>> begin
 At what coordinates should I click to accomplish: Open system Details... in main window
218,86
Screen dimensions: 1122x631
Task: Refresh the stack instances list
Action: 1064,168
>> end
>> begin
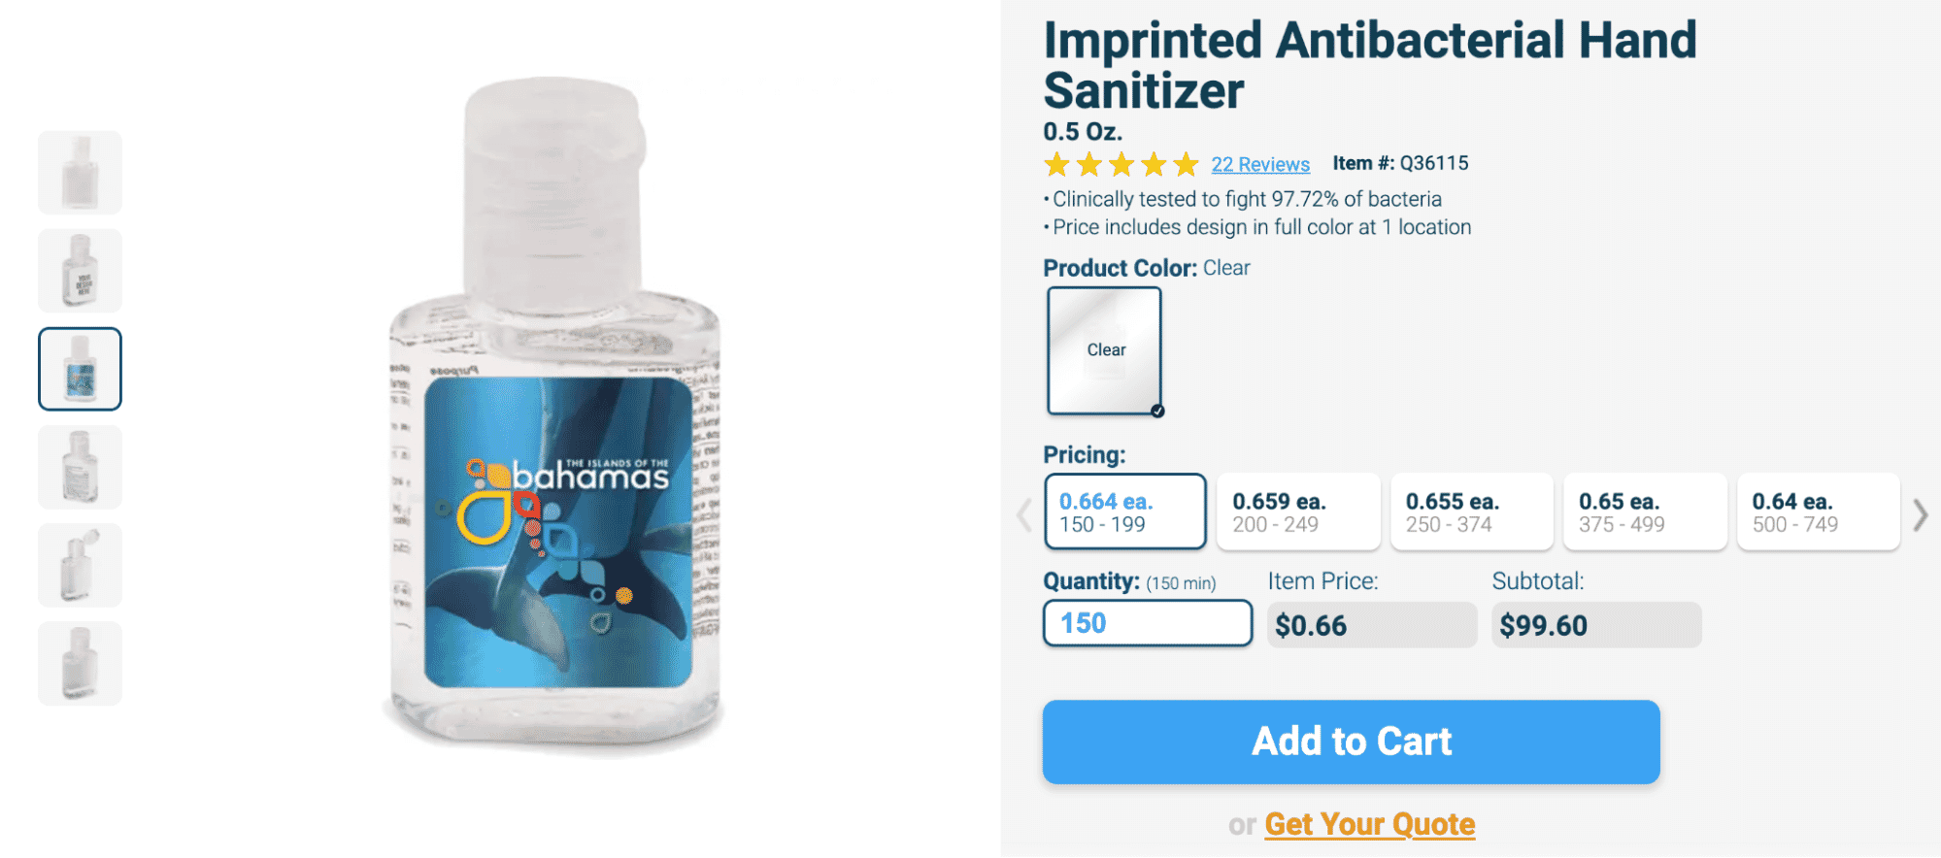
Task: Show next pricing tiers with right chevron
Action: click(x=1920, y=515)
>> end
Return the data from the line with "At what coordinates" to the line with "Action: 1064,168", inclusive, reproducing each line unchanged.

 At what coordinates should I click to accomplish: Open system Details... in main window
218,86
Screen dimensions: 1122x631
Task: Refresh the stack instances list
Action: 1064,168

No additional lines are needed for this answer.